The islands are beautiful though. We stayed in the campground at the northern end of Jekyll Island.  We hiked down to the water at one end of Driftwood beach.

The beach is iconic and with good reason. It wraps a good two miles around the northern tip of the island. It backs onto pine trees.  The ocean is gradually eroding away the land. As the undergrowth and then the soil is washed away, the roots of the trees are gradually emerging from what's left.  Eventually each tree is felled.  They litter the beach, blacked twisted shadows of themselves. Stumps stick out of the white sand like rotten teeth. Huge trunks are shriveled into contorted shapes by the salt water.

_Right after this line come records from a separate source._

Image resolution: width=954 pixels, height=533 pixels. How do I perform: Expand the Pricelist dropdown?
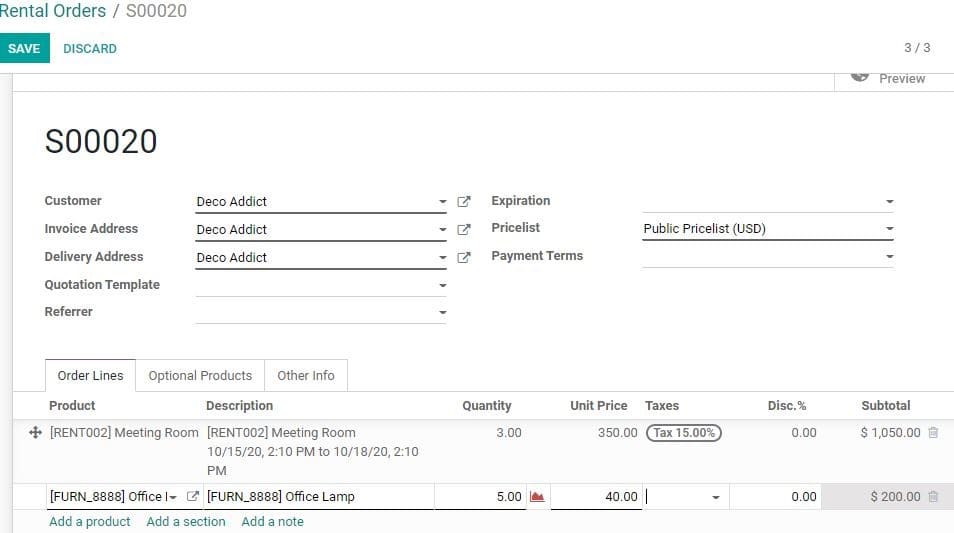890,229
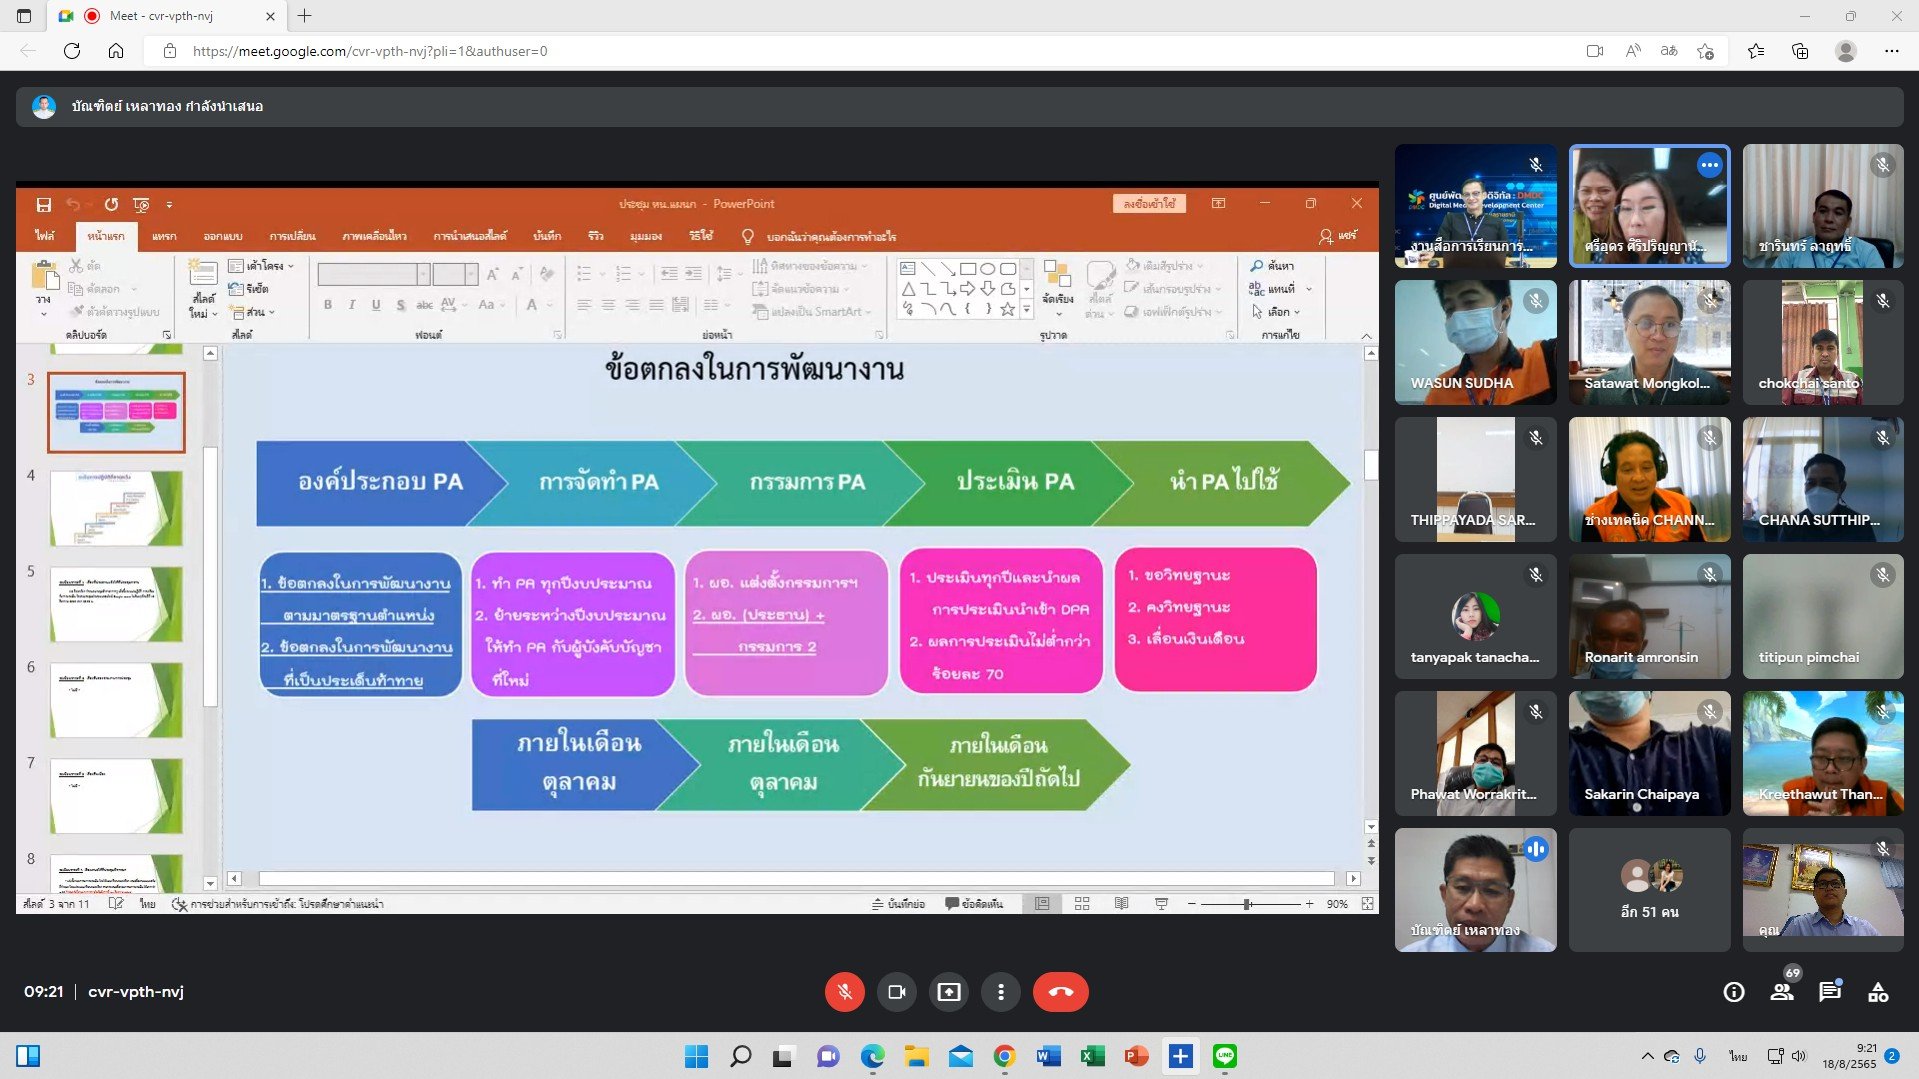
Task: Toggle the camera button in Meet
Action: click(896, 992)
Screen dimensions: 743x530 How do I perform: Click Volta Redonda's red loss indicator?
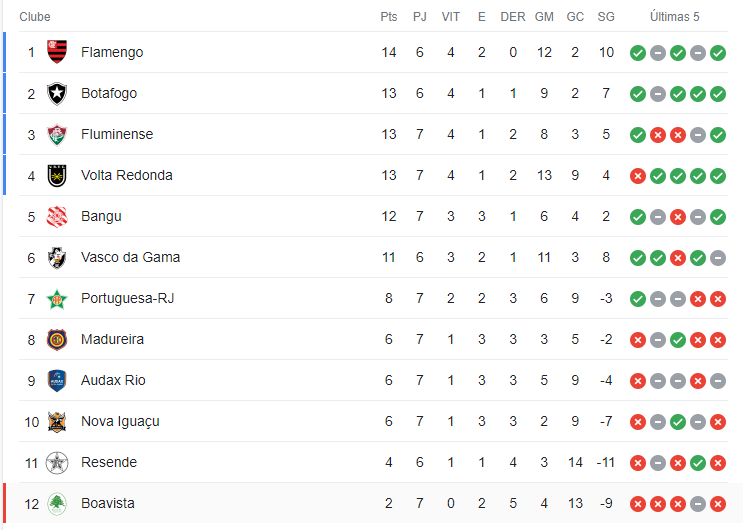pos(638,176)
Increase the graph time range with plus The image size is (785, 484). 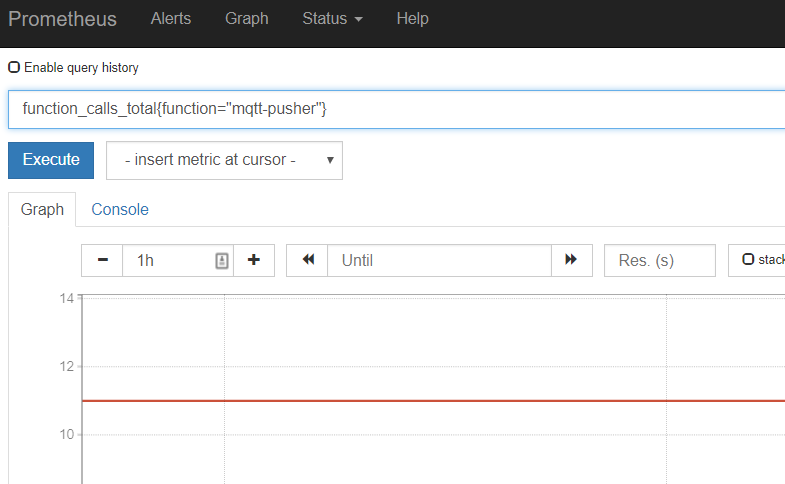click(254, 260)
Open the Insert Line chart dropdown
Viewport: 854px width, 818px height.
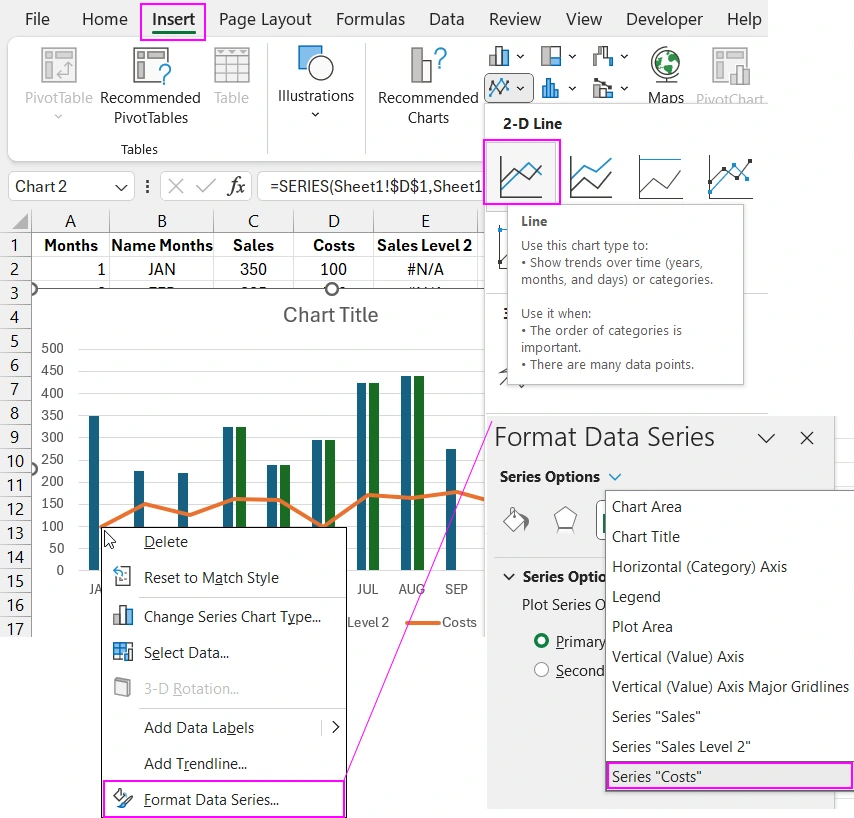point(508,88)
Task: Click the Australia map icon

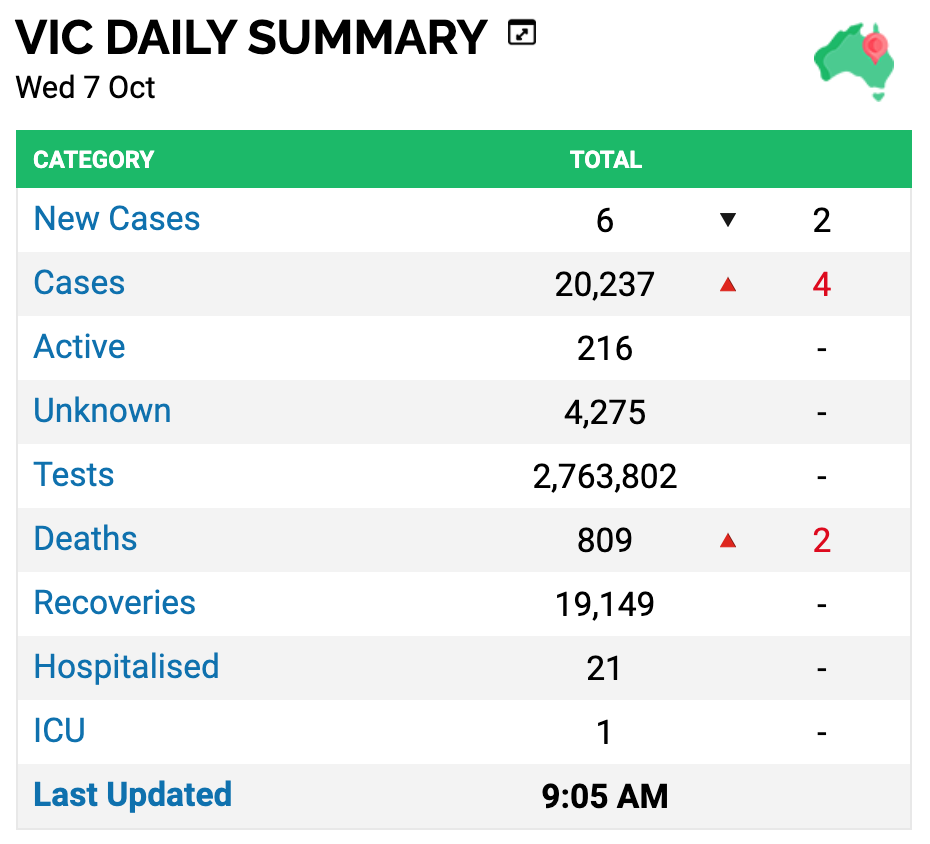Action: pos(853,62)
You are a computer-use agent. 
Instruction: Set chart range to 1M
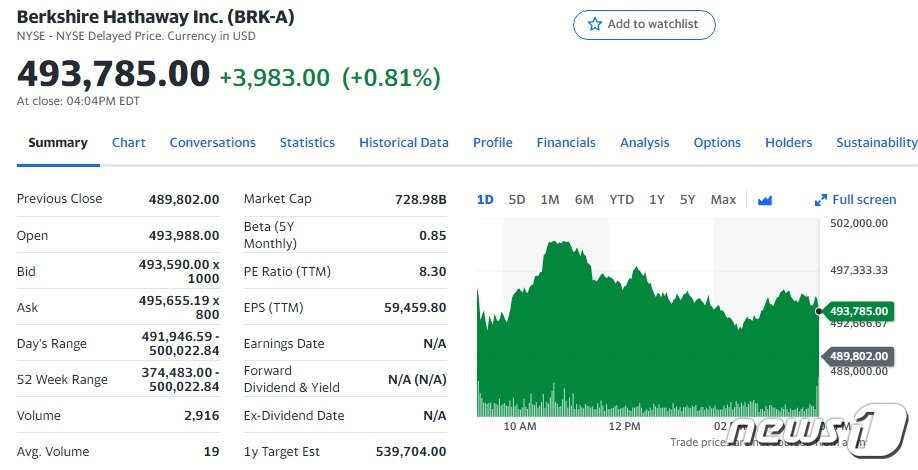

The combination of endless white sand and endless calm water, interspersed with these tree sculptures was visually very haunting. Like wandering through a dystopic installation in some great outdoor galleria.

Further down the road, Sunny Optimism in the Face of Climate Change was busy at work as men and machines carved a new resort out of the sea level woodlands.

After it got dark, we went to eat at the Bistro, a short stroll from the campsite. Apparently, all the Golden Girls of this Golden Isle were having their pre-Christmas meet up there. We were surrounded by a dizzying array of elaborately styled white hair. Quite a few of the ladies had that strange featureless forehead that comes with having the Botox guy on speed dial.  The few men in attendance just looked like normal old men. It's ghastly what us women do to ourselves.

As we ate our blackened crab and fried green tomatoes, I eavesdropped like crazy on everyone's Christmas plans. The wine-fueled chatter was deafening in any case. It seemed like everyone was either STAYING or VISITING for Christmas. It was difficult to figure out which had more social clout. VISITING, by a nose I think. VISITING A SON IN ATLANTA definitely so.

The Bistro sold wine for $12 a bottle so things got very shrill after about 40 minutes and everyone's plans got repeated quite a few times for the benefit of those who were hard of hearing or out of touch with their short term memory.

At 8pm some inaudible to me seniors' klaxon must have sounded, because they rose as one to pay their bills, fight over the wine bill, and clamour to wish Richard the waiter the happiest of Christmases. There was a flurry of air-kissing and back-slapping and the restaurant suddenly emptied.

We all took a breath. Richard found a bottle of rum.

'Are you STAYING or VISITING, Richard', I asked.

'I'm from Michigan. I go home in August.'

Later on we wandered back to our campsite through the pine trees. Everyone was tucked up inside on a beautiful night. Someone had forgotten to turn off their Christmas inflatibles and they waved sadly at us as we finished the $12 wine Richard had bagged for us to take home. Then we went to bed too.